Stored items
* * * *

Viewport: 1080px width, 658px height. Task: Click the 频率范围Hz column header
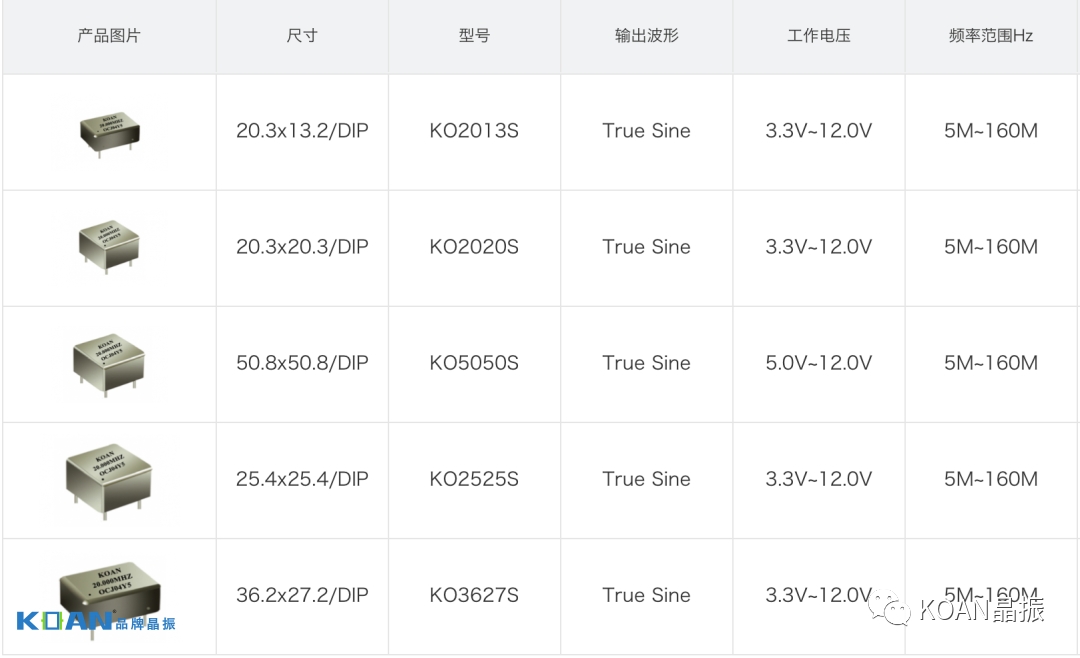(x=991, y=36)
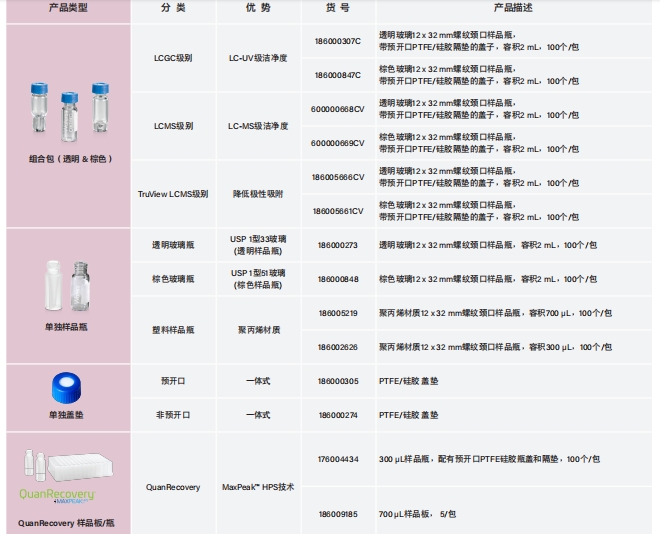
Task: Open part number 176004434
Action: pos(337,459)
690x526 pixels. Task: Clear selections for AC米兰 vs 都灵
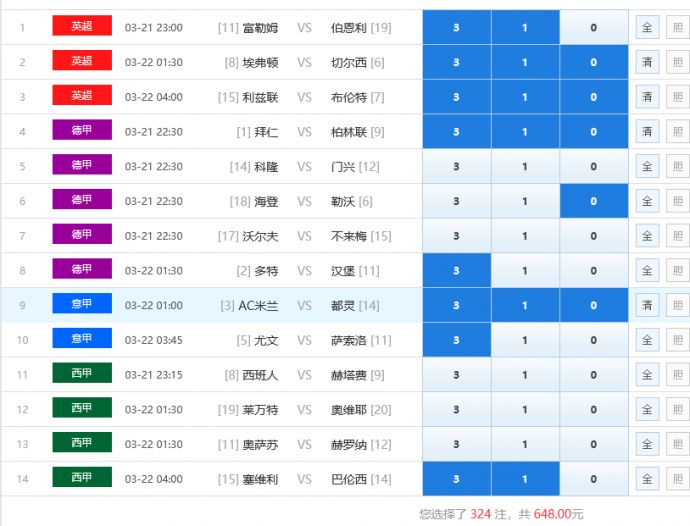click(x=647, y=305)
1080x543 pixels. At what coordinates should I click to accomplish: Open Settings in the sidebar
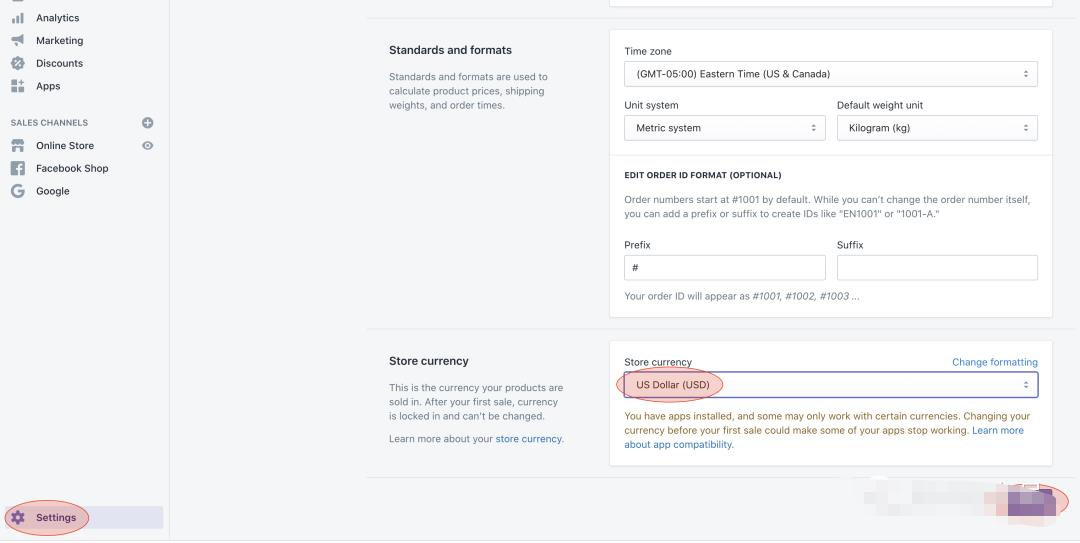pyautogui.click(x=56, y=518)
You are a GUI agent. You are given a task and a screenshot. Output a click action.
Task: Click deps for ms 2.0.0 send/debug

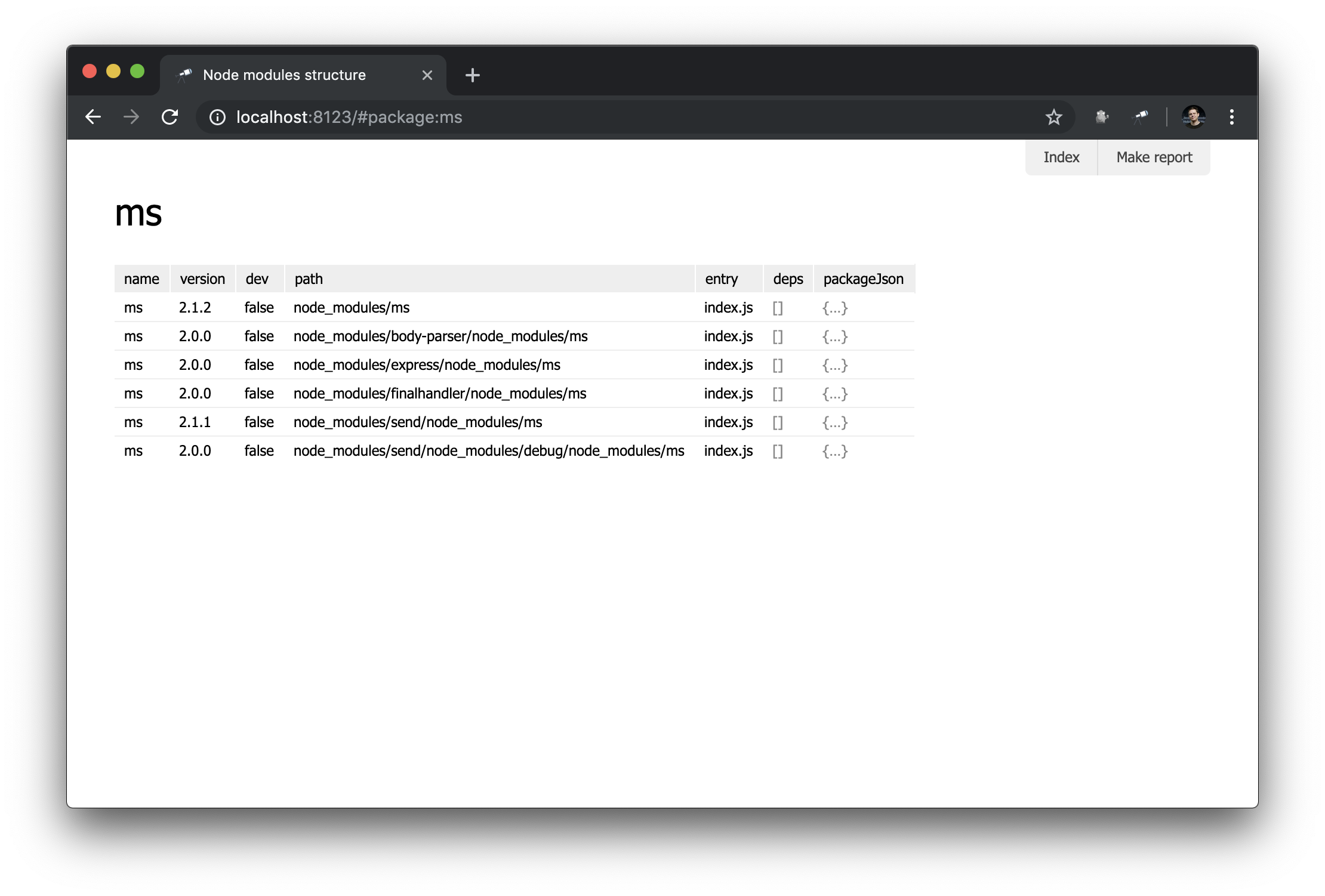point(779,451)
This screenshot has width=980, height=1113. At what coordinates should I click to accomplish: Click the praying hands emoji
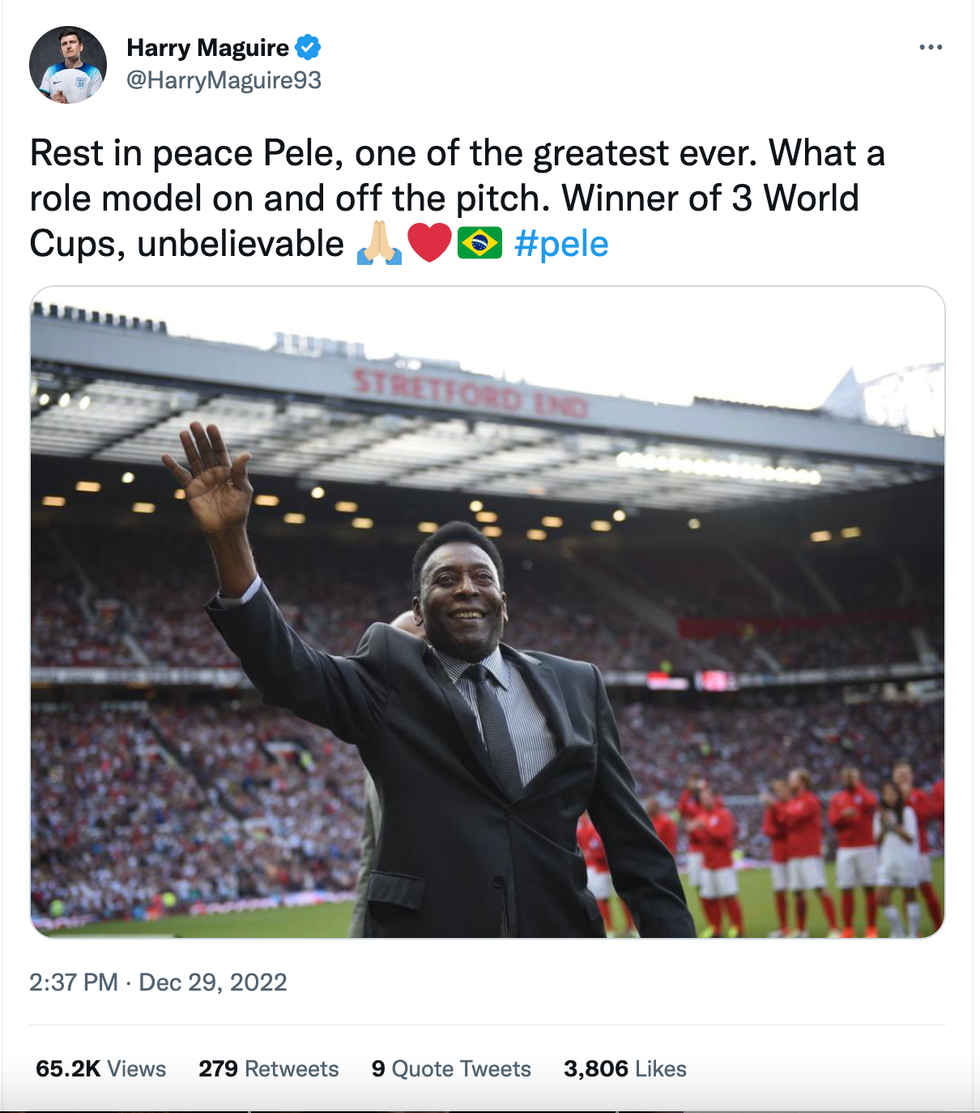(378, 244)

* * * *

▶ [Your assignment]:
Output nothing but the entries above, exactly, once the pictures are removed.

▶ [Solution for this problem]:
Viewport: 1080px width, 658px height. Task: Click the 频率范围Hz column header
(x=991, y=36)
Task: Open part number 176004434
Action: pos(337,459)
690x526 pixels. Task: Clear selections for AC米兰 vs 都灵
click(x=647, y=305)
1080x543 pixels. At what coordinates should I click to accomplish: Open Settings in the sidebar
pyautogui.click(x=56, y=518)
You are a GUI agent. You are given a task and a screenshot. Output a click action.
Task: Click deps for ms 2.0.0 send/debug

point(779,451)
This screenshot has width=980, height=1113. At what coordinates should I click to accomplish: Click the praying hands emoji
(378, 244)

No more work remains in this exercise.